Now this blog is really here as a way for me to write what I ‘reckon’, without having my argument fully formed or evidenced as I’d need in a professional or academic context.  And as I thought – reckoned – about this idea of addiction-as-brain-disease, another currently popular idea came to mind: that policy regarding a range of substances is converging.  Virginia Berridge most notably, but also Mark Monaghan and Henry Yeomans (this is the paper I’m thinking of), have written persuasively about how several jurisdictions seem to be categorising substances like cannabis and tobacco in similar ways – legal, but highly regulated – and this is related to a convergence in how we think about them: as legitimate consumption choices, but with some risks attached that merit the state getting involved.

It’s easy to attack someone on the simple basis that they use a particular ‘drug’, of the use of that substance is somehow inherently ‘wrong’.  However, if this convergence thesis is accurate, and we are increasingly seeing caffeine, nicotine and alcohol and other substances as ‘drugs’ in some sense, it becomes harder to maintain that simple but comforting fiction that ‘drugs are bad’ (mkay).

And bearing in mind our tendency to like  clear arguments and positions, if it’s not the substance that is the source of the problem – an assumption which can’t be so easily sustained if ‘we’ use ‘drugs’ like caffeine and alcohol too – it must be the person; the ‘addict’ with a ‘diseased’ brain.  These substances don’t cause everyone problems, so we should look out for the specific people who are likely to find them difficult to manage, probably due to some genetic predisposition.

This is remarkably similar to the idea of condemning young drinkers who don’t know their limits, rather than identifying alcohol or licensing policy as the issue.  (I’m not saying one of these is wrong or right; just pointing out that they’re different analytical approaches that lead to different policy ‘solutions’.)

And in both cases, whether relating to ‘drugs’ or alcohol, as Carl Hart suggests, we could do with a bit more social context to understand why some people are more likely to face problems than others.  Might this have something to do with wider social factors like housing, employment and wealth?

This is a potent reminder that policy ‘convergence’ and the call of ‘legalise and regulate’ won’t address stigma, which comes from somewhere deeper.  In fact, as the stigma surrounding particular substances reduces, you might even argue that the stigma attached to individual ‘flawed consumers’ could increase, as they bear the blame for running into problems or consuming them in the ‘wrong’ way, rather than being able to blame the substance itself.


The bigger task, then, is to try to inspire more nuanced thinking, as Carl Hart suggests, that moves beyond seeing problems as either the result of a ‘drug’ or an ‘addicted brain’, and looks at both of those in the wider context of the society we live in.  I hope this blog contributes something at least to that idea.

1 comment:

  1. I agree that inspiring more nuanced thinking is probably our best hope at reducing stigma.
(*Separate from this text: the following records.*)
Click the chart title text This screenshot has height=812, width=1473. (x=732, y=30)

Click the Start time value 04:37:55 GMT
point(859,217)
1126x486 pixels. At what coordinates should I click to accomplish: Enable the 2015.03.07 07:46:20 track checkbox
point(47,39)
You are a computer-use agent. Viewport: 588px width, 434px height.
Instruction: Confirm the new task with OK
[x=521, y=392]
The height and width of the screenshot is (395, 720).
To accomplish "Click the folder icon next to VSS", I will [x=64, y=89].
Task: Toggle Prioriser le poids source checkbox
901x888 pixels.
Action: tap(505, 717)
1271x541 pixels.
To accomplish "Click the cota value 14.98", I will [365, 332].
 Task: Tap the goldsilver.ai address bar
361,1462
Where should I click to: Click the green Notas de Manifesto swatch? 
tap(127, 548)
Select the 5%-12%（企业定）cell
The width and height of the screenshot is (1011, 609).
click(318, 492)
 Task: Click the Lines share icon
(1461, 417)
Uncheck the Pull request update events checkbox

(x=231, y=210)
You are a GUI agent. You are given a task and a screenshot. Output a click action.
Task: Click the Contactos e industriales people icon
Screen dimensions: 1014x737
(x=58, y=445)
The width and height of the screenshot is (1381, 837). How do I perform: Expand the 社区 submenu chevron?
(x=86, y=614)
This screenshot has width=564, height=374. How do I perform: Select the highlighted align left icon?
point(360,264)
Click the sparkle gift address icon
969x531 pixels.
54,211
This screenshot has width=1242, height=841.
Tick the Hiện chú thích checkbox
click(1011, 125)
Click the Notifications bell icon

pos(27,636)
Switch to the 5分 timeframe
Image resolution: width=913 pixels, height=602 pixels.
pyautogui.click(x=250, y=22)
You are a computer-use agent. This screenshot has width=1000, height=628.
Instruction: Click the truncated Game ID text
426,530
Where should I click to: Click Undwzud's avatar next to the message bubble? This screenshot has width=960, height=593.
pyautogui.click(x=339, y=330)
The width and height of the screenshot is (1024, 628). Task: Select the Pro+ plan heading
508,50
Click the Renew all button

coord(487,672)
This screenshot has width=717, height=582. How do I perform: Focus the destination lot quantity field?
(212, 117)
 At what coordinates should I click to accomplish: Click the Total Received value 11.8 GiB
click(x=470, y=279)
How exactly we do that is a whole other question!

    As a starting point as far as I can't tell we don't really know to what extent people do hold 'disease model' views in England. Some interesting research in Australia (Wayne Hall) suggests people are less supportive of it that expected and don't believe it helps reduce stigma, and that people's views are quite nuanced or at least still pliable.

    I think we need to try to keep the debate going on this one.